Exercise goal ▸ Convert the stretch of the data below, from its first line through the line containing "x-tick-label: 20 is", into a JSON list of strings with one string per line, leaving out any blank lines.

......

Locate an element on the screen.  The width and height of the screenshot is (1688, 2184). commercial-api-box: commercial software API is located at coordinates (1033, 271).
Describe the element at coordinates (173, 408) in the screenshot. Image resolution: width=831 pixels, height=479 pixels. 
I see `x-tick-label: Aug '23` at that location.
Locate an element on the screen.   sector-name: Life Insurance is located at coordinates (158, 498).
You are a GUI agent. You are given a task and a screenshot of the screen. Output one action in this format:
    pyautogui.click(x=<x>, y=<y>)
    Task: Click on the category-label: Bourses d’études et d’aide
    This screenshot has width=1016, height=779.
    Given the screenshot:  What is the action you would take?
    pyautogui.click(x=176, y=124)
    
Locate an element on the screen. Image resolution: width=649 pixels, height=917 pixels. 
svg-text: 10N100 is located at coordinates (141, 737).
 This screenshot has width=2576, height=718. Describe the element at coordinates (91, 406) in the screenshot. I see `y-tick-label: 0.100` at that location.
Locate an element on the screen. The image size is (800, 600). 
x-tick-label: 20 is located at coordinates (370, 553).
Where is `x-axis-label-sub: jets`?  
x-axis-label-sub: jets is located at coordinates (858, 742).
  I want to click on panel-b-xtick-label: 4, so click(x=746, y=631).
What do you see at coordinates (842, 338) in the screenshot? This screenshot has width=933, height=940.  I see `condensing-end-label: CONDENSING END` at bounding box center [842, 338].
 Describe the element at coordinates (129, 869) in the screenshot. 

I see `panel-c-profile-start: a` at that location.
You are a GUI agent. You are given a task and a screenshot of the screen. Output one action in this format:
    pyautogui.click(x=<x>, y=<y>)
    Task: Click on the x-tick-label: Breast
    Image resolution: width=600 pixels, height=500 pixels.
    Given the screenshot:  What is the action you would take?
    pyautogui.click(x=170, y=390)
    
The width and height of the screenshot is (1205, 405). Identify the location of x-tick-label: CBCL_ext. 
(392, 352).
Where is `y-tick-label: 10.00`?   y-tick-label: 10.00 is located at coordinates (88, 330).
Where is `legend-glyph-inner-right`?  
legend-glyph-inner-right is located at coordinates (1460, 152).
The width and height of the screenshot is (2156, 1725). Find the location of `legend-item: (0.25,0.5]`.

......

Solution to the problem ▸
[
  "Locate an element on the screen.  The width and height of the screenshot is (1688, 2184). commercial-api-box: commercial software API is located at coordinates (1033, 271).",
  "Describe the element at coordinates (173, 408) in the screenshot. Image resolution: width=831 pixels, height=479 pixels. ",
  "I see `x-tick-label: Aug '23` at that location.",
  "Locate an element on the screen.   sector-name: Life Insurance is located at coordinates (158, 498).",
  "You are a GUI agent. You are given a task and a screenshot of the screen. Output one action in this format:",
  "    pyautogui.click(x=<x>, y=<y>)",
  "    Task: Click on the category-label: Bourses d’études et d’aide",
  "    This screenshot has width=1016, height=779.",
  "    Given the screenshot:  What is the action you would take?",
  "    pyautogui.click(x=176, y=124)",
  "Locate an element on the screen. Image resolution: width=649 pixels, height=917 pixels. ",
  "svg-text: 10N100 is located at coordinates (141, 737).",
  " This screenshot has width=2576, height=718. Describe the element at coordinates (91, 406) in the screenshot. I see `y-tick-label: 0.100` at that location.",
  "Locate an element on the screen. The image size is (800, 600). ",
  "x-tick-label: 20 is located at coordinates (370, 553)."
]